(Page excerpt Opens)
Commissioner Charges Can Be Costly to Defend
The EEOC uses commissioner charges most often to go after suspected systemic or pattern-or-practice discrimination affecting broad classes of individuals (as opposed to a single aggrieved person), which increases the scope and complexity—and raises the financial stakes—of responding to and defending them.
Indeed, the agency considers commissioner charges to be among the types of cases, once in litigation, “that may involve a major expenditure of agency resources, including staffing and staff time, and/or expenses associated with extensive discovery [pretrial fact-finding] or expert witnesses.” As the agency observed in its 2006 Systemic Discrimination Task Force Report:
EEOC has a unique ability to identify potential systemic cases. The agency has access to substantial data, including information on employment trends and demographic changes, that can help identify possible systemic discrimination. This data gives EEOC particular insight into areas such as hiring discrimination, where victims of discrimination often are not aware that they may have been denied employment based on unlawful criteria. Such information, combined with the Commission’s ability to use . . . a Commissioner Charge . . . where a possible victim of discrimination has not filed a charge, provides EEOC with the crucial tools needed to uncover systemic employment discrimination.
Thus, especially given their public interest and class-based nature, commissioner charges are the very kind the EEOC may be inclined to pursue in litigation if an investigation finds reasonable cause but no settlement “acceptable to the commission” can be reached.
For example, in a 2018 public enforcement action that was filed after the investigation of a commissioner charge, the agency alleged a manufacturing company failed to hire women into certain entry-level positions and subjected “the few women hired into other positions” to sex-based harassment. The case, filed on behalf of a 50-person class, quickly settled for approximately $625,000.
Worth noting: Unlike private litigants, the EEOC isn’t bound by federal rules governing class certification, adding greater risk and uncertainty to the prospect of having to defend a class-based EEOC lawsuit filed in federal court. For that reason, it may be well worth the effort to conduct a periodic personnel practices “self-audit,” which may reveal gaps or issues that if left unresolved could lead to potential systemic issues.
Take Steps to Minimize Risk of Directed Investigation
Both the ADEA and the EPA permit the EEOC to investigate suspected age discrimination or sex-based compensation discrimination, even in the absence of a filed charge. Any number of employment practices could give rise to a directed investigation:
- Limiting job opportunities for older workers by considering only “recent college graduates” for entry-level job openings;
- Using age-based data algorithms or “keyword” searches to screen job applicants;
- Soliciting and tracking applicant date-of-birth information; or
- Paying men a higher starting salary than women hired to perform the same or substantially the same job.
Here are some strategies you can use to avoid the above issues:
Avoid unintended bias. Train your talent acquisition staff on how to avoid unintended bias in the recruitment and hiring process. Missteps in how applicants are vetted, seemingly innocuous questions contained in an online application system, or other aspects of the process could disadvantage applicants of a particular protected group—such as those over age 40—or be perceived as such by an agency investigator who decides to “test” the process by submitting an “application.”
Hold managers accountable. Be sure they’re ensuring the talent acquisition staff is following the rules and that they’re regularly reviewing how job applicants are being screened and advanced.
Review your policies. Make sure they don’t contain language or requirements that could be construed as biased or lead to disproportionately unfavorable outcomes for certain protected groups.
(Page excerpt Closes)
(Given data Opens)
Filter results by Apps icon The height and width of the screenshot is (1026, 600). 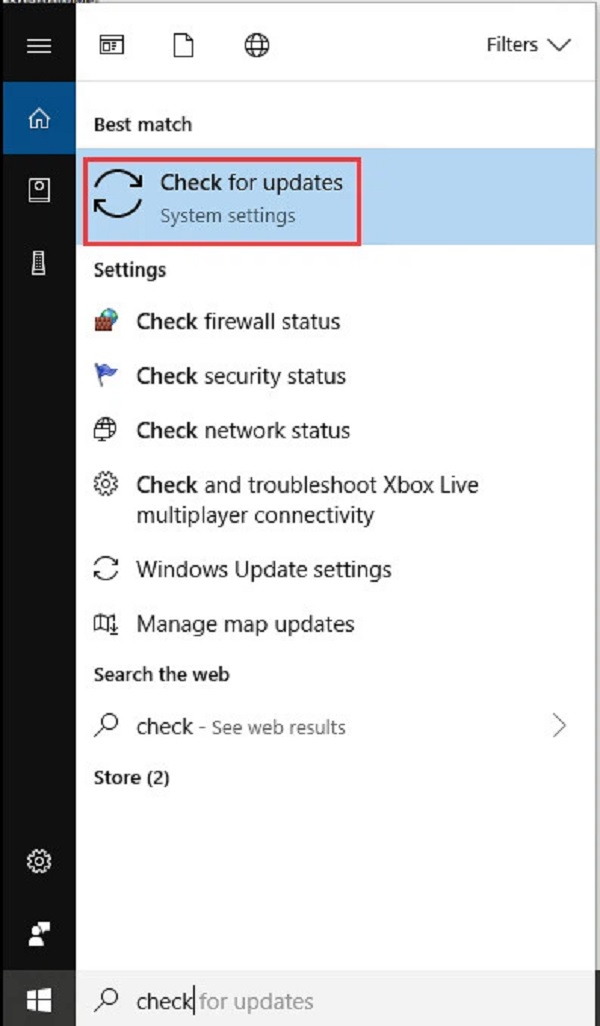click(x=111, y=45)
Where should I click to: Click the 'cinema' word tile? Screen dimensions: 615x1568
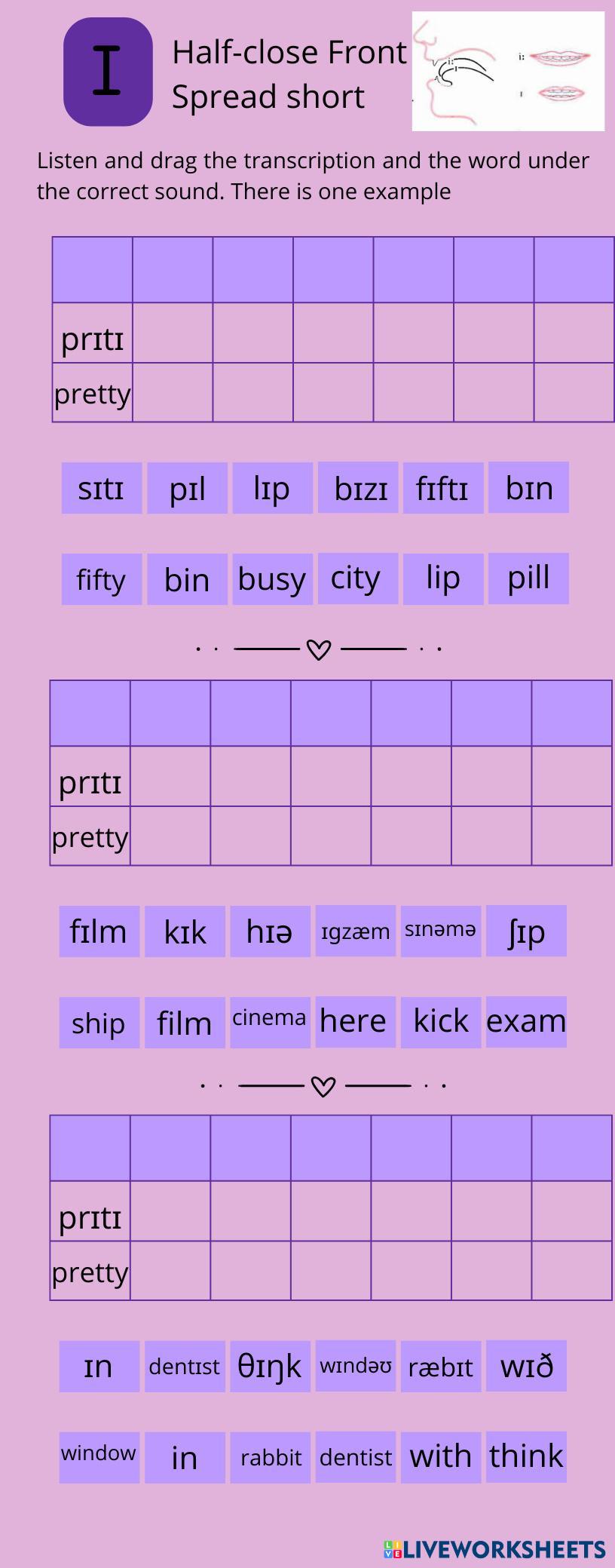pyautogui.click(x=270, y=1022)
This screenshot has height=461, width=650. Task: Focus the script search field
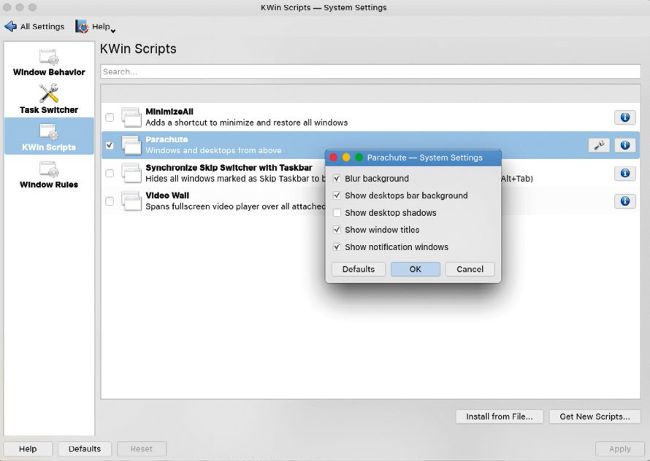tap(370, 72)
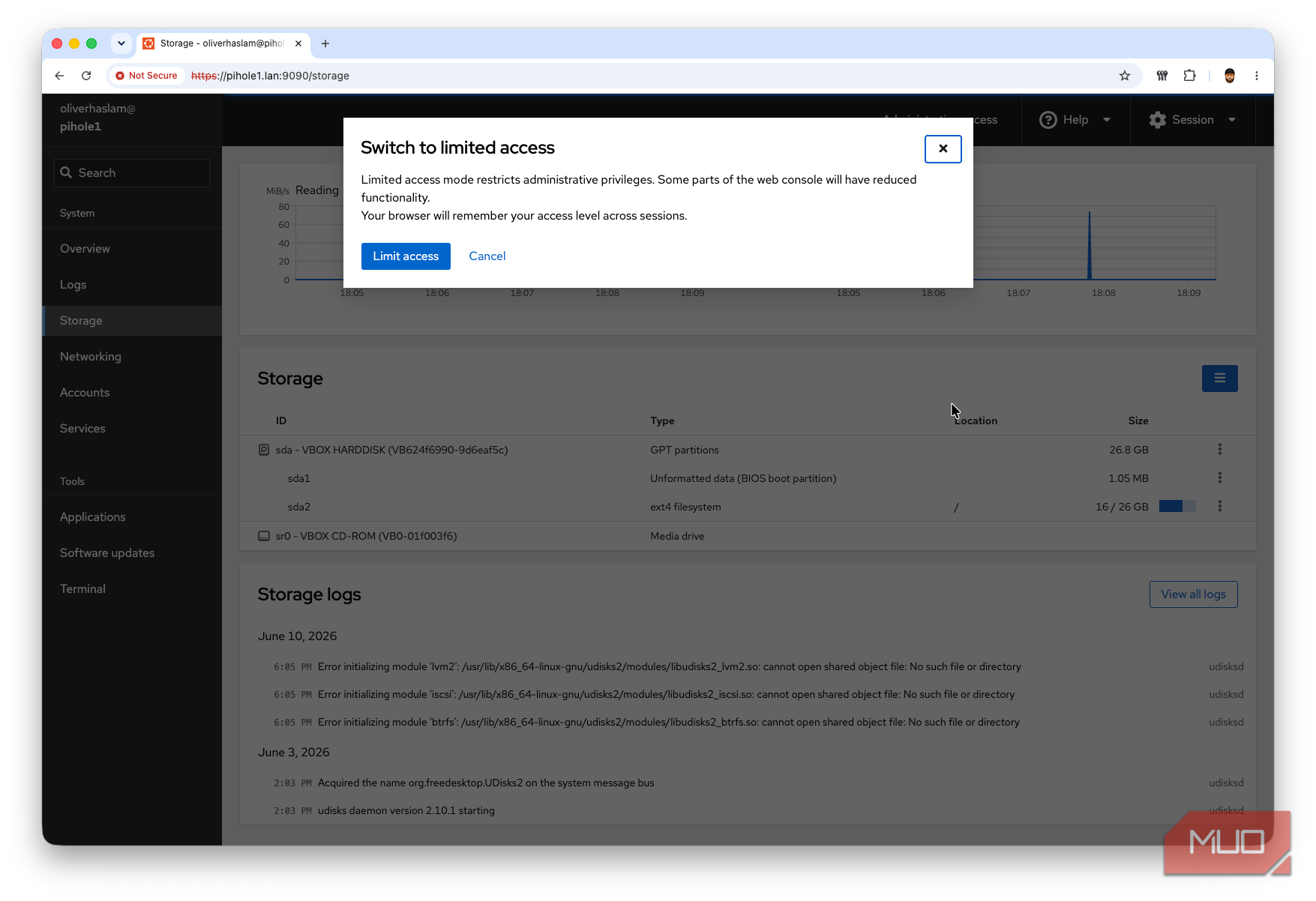Click the Limit access button
Screen dimensions: 1316x901
406,256
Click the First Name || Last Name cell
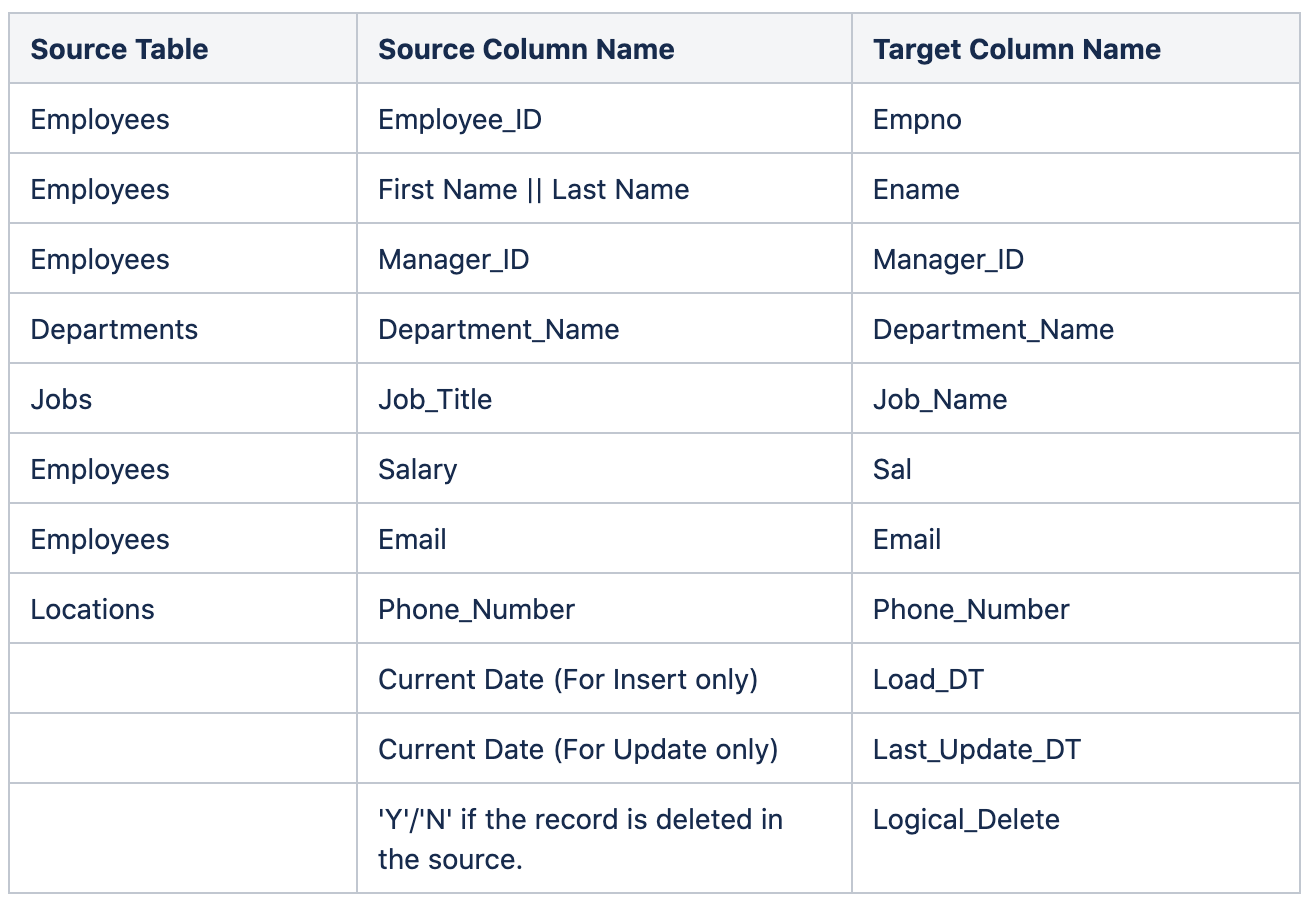The height and width of the screenshot is (904, 1308). pos(533,189)
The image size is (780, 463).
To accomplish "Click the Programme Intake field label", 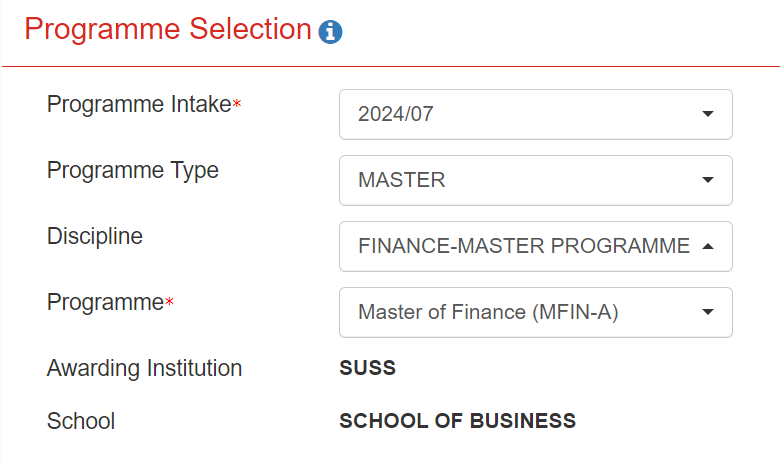I will click(139, 104).
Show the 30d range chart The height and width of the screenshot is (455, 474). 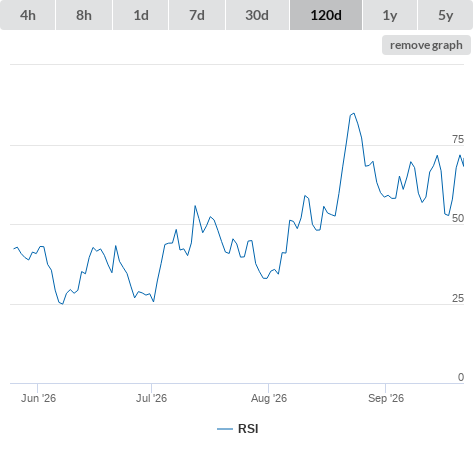point(257,15)
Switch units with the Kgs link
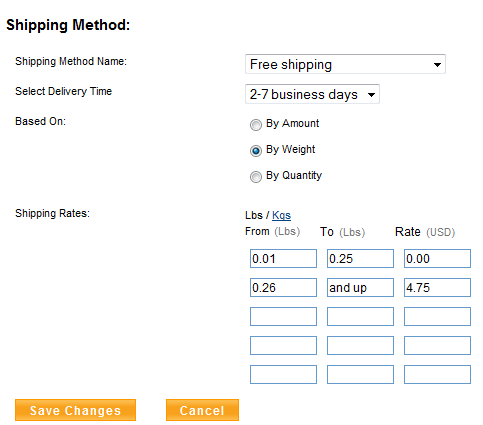483x425 pixels. (x=281, y=215)
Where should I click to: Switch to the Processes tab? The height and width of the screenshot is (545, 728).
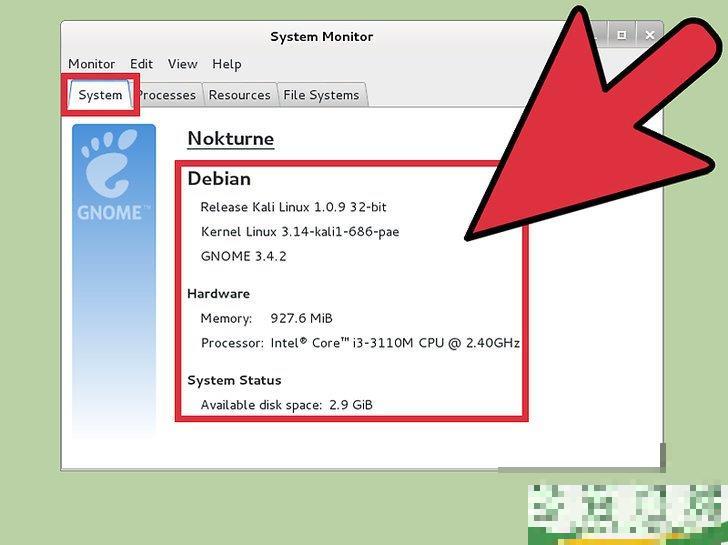(x=170, y=95)
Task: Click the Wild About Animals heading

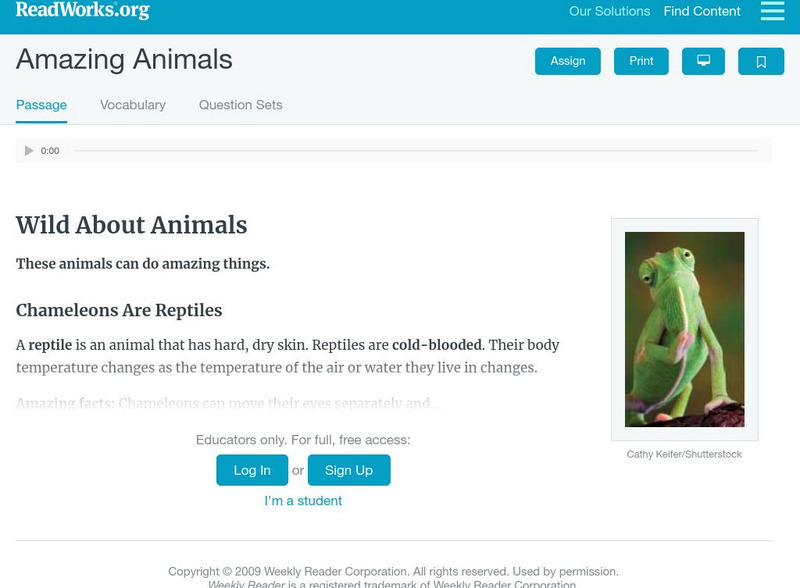Action: point(131,225)
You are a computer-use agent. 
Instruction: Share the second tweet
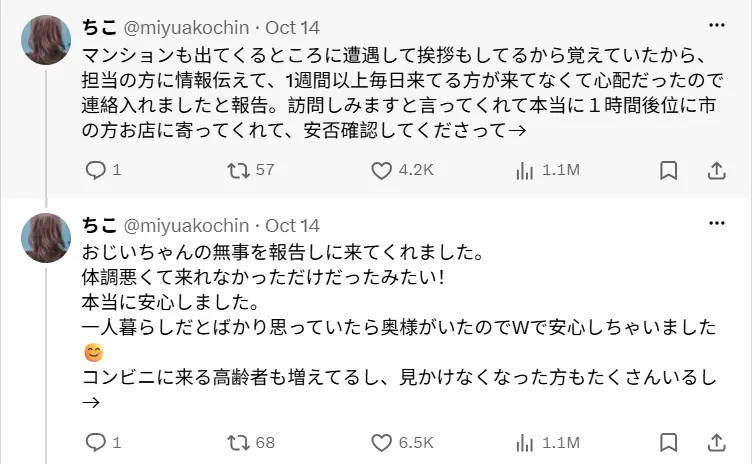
(Given data Closes)
Try it:
In the excerpt on EEOC commissioner charges, for approximately how much did the 2018 case against the manufacturing company settle?

Solution to the problem:
Approximately $625,000.